I have a Janome Magnolia 7330, which does have a digital display, but isn't hard to figure out. It seems easier to me to use than my mom's old Singer with all the knobs & such. I REALLY like the needle stop feature, where it will automatically stop in the up (or down) position, depending on what I tell it to do. It does 30 or so different stitches, including an automatic buttonholer, a blind hem stitch, and a stitch that looks a lot like a serger stitch. I've made a few simple articles of clothing with it. It also has the thing where you can remove part of the base to do armholes & legs (don't know the technical term here). 

I'm an Angie Janome convert, so I admit bias up front, but there are so many Janomes in varous price ranges that I don't think you can go wrong. Go to a dealer & "test drive" one. Our quilt shop owner actually "sold" my son (8 yo) on the machine before she convinced me. He figured it out in less than 2 minutes.

-Joy


----------



## CJ (May 10, 2002)

How about an older Singer, one built while they were still a great machine? Some of the older models have plenty of bells and whistles but are built like a tank and your mom might feel right at home with one.


----------



## tyusclan (Jan 1, 2005)

I'm a MAJOR Baby Lock fan here. But I would recommend looking at local dealers. Do they have a good service record? When she needs to have it serviced, how far off are they? I have a friend with a Janome and she seems to like it ok. Also a lot of places that sell machines specifically will offer a buyers class which should help ease any bells an whistle concerns she may have. The place where I bought my baby lock offers once a month creative sewing classes which are usually very fun and creative. Good luck in whatever you decide. tyusclan momma


----------



## Sew-Classic (Jan 5, 2009)

You're mom is not alone in her preference for something non-computerized. I'm finding more and more folks that don't feel comfortable with, or are moving away from, the newer, plastic and/or computerized machines for a variety of reasons. 
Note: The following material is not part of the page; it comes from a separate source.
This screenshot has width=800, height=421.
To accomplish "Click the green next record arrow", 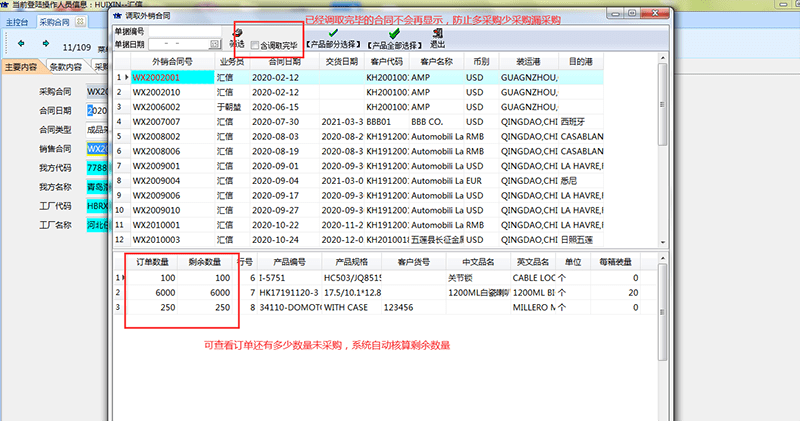I will [x=47, y=44].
Mom might like to try a machine first, and many local dealers have serviced, used machines as well as an array of new machines to try out. See what feels comfortable to her and what she is drawn toward.

Should you decide to go with an all metal vintage machine, I have a TON of information (*reveiws, buying guides, etc*..) on my blog. *

http://blog.sew-classic.com/*

______________________

_Jenny_


----------



## bloogrssgrl (Jan 20, 2008)

Thanks for the tips everyone.

Regarding price range, I'm thinking about $150-200 or so unless I can get my sister to go in on this with me.

I'd like to find her one with a free arm as I think that is something she could make use of. I don't think her current machine has that.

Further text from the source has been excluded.